Pixel coordinate grounding data
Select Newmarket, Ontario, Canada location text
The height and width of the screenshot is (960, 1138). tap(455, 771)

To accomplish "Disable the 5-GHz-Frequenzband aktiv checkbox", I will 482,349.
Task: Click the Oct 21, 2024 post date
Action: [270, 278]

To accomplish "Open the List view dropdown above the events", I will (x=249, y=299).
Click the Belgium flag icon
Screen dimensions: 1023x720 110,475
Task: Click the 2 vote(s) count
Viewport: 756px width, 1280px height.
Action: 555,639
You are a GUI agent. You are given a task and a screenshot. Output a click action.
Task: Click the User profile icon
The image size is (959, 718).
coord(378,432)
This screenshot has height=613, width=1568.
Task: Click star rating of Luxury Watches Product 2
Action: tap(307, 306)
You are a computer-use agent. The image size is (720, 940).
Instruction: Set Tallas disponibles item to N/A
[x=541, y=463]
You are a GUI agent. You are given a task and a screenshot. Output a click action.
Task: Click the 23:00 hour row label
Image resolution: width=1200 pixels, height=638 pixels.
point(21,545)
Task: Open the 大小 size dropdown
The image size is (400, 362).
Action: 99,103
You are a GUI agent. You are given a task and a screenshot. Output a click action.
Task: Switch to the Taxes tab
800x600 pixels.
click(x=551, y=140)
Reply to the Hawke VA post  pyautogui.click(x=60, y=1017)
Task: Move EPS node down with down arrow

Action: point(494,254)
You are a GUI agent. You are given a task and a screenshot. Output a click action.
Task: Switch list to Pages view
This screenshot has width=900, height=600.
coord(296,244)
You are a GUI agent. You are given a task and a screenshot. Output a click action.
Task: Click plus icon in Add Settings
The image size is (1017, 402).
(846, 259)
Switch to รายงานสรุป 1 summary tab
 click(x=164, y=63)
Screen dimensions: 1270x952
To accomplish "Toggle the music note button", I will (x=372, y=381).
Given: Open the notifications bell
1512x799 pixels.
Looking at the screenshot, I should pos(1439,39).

_What to produce_
Go through the records line by line and give the number of lines with the string "Open" in them, stating nothing else.

_Output of the exercise_
3